[Stated goal 1]
Answer these questions on the passage about elections and sugar prices:
(a) On what date will almost 10,000 delegates to the municipal assemblies be elected?
(b) What anniversary falls on 2 December?
(c) What price did sugar reach on 23 September of this year?

[Quoted text]
#####
Almost 10,000 delegates to the municipal assemblies will be elected on 10
October.  In late October, these delegates will constitute assemblies in
their respective municipalities and will elect the delegates to the
provinces and the executives of the municipal assemblies.  On 2 December,
these same delegates, these same 10,000 delegates, will elect from their
respective municipalities the delegates or deputies to the People's
Government National Assembly.  [Applause]  And on 2 December, the day of
the 20th anniversary of the Granma landing, the People's Governmental
National Assembly will be constituted.  [Applause]  This assembly will be
the maximum organ of state government and it will be responsible for the
fundamental decisions on state policy, including authority to modify the
constitution and enact fundamental laws.

[This assembly] will end what could be called the provisional period of the
revolutionary process and adopt definitive forms.  Our socialist state.  No
one can assert that what is done is perfect.  No matter with what effort we
try to do things in the best way possible, only life can show the details
or aspects of what has been conceived that are not perfect.  However, we
will always have the opportunity to improve and perfect the instruments we
have created.

This step has great political importance and a great historic importance.
In recent months the revolution has been implementing the agreements of the
party congress with considerable efforts, starting with the constitution,
the constitution of people's governments, reorganization of the state
central organizations, the new politico-administrative division,
progressive implementation of a management system for the economy, and
innumerable other party and state tasks.

The people are enthusiastic.  There is much optimism concerning the future.
However, I must tell you and I must warn you that we will have
difficulties.  We must not have the idea that all this gigantic effort will
mean that everything will advance marvelously and without problems because,
I repeat, we will have difficulties and these difficulties primarily will
be economic ones.

It is painful that at a time when we are making our biggest efforts to
realize these enormous steps of political, state and social advances, this
moment precisely coincides with an unfavorable economic situation.  Every
time we meet with the people, it is our duty to explain these things
clearly.

These difficulties fundamentally derive from the fact that sugar prices
have dropped extraordinarily.  You know this because you read the press and
I imagine that many of you also read economic news and follow closely the
news on sugar prices in the world market.  Of course, this inevitably has
some consequences.

On 20 November 1974--in other words, 22 months ago--the price of sugar
reached 65.50 cents per pound.  In August 1975, it was 21.25 cents per
pound and on 23 September of this year, it reached only 7.50 cents per
pound.  In 22 months, it dropped from 65.50 to 7.50.  In other words, the
current price is approximately 13 percent of the price toward the end of
1974 and one-third of that in August 1975.

In matters dealing with fluctuation of prices in the world market, these
figures can really give you the chills.  These factors, such as the price
of sugar, cannot be controlled by our revolution alone.  The problem is not
the matter of the price of sugar going down a lot, but it is a problem that
the world is living in an era of international economic crisis.  It is a
moment of extraordinary inflation.  The price of sugar has gone down a lot,
but the prices of import commodities have remained very high, and in in
some cases they have even gone up.
#####
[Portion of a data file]
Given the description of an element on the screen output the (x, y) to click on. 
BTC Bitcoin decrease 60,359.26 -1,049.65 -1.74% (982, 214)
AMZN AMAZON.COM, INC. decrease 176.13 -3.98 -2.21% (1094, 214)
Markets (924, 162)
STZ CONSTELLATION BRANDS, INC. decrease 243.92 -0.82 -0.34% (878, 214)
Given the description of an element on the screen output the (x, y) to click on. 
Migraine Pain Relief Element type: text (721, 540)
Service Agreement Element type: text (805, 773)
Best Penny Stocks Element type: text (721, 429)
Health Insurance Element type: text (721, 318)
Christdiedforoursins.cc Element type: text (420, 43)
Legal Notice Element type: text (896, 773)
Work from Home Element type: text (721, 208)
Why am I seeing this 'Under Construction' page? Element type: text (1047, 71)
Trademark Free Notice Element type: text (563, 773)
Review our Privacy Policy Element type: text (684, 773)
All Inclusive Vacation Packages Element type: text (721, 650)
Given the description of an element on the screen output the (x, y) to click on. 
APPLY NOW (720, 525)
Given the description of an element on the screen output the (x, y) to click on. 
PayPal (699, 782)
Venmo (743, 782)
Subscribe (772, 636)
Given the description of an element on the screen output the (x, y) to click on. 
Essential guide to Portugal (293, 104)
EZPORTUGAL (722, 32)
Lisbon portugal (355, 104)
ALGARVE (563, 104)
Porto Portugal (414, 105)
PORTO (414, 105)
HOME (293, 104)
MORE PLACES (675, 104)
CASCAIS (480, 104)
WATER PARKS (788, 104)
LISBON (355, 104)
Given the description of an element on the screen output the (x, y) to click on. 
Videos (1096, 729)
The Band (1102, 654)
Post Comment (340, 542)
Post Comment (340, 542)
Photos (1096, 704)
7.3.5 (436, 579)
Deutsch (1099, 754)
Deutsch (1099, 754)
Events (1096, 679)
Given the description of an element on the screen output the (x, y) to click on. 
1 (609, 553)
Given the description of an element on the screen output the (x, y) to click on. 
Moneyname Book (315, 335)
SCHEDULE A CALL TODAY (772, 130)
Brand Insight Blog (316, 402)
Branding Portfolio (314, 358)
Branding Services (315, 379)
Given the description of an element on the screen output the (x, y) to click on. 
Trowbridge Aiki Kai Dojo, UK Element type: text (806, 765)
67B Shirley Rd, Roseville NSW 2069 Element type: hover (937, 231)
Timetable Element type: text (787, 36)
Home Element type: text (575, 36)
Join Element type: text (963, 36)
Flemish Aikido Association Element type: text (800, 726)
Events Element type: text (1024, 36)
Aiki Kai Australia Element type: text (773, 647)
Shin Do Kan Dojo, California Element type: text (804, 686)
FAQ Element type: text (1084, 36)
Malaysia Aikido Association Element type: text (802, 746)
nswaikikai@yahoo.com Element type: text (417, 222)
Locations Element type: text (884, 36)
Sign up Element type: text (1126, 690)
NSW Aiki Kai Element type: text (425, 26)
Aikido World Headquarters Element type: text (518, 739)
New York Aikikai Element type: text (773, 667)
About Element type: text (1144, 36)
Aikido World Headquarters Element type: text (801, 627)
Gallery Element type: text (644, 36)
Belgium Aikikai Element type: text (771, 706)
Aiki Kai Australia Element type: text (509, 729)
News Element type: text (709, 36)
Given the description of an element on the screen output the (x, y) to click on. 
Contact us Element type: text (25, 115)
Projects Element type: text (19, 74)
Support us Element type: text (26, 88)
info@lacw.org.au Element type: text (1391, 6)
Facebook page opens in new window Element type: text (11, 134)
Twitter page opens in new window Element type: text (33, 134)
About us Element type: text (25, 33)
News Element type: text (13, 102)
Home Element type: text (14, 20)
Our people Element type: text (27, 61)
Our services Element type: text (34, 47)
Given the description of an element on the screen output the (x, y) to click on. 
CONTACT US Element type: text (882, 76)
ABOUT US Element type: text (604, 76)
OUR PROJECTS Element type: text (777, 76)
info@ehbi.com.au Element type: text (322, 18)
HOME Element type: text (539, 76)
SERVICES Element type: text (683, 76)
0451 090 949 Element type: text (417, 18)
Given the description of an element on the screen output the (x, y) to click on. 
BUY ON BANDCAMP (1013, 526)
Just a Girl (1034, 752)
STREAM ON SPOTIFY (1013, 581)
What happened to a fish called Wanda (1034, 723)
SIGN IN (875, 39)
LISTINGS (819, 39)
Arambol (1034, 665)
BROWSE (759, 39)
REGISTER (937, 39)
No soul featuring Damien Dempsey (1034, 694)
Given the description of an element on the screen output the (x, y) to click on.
#####
[Stated goal 2]
Convert the records, from their first line through the line containing "STZ CONSTELLATION BRANDS, INC.", inclusive, into a JSON list of strings with one string per line, leaving out blank lines.

[Complete response 1]
(a) 10 October
(b) The 20th anniversary of the Granma landing
(c) 7.50 cents per pound

[Complete response 2]
[
  "Given the description of an element on the screen output the (x, y) to click on. ",
  "BTC Bitcoin decrease 60,359.26 -1,049.65 -1.74% (982, 214)",
  "AMZN AMAZON.COM, INC. decrease 176.13 -3.98 -2.21% (1094, 214)",
  "Markets (924, 162)",
  "STZ CONSTELLATION BRANDS, INC. decrease 243.92 -0.82 -0.34% (878, 214)"
]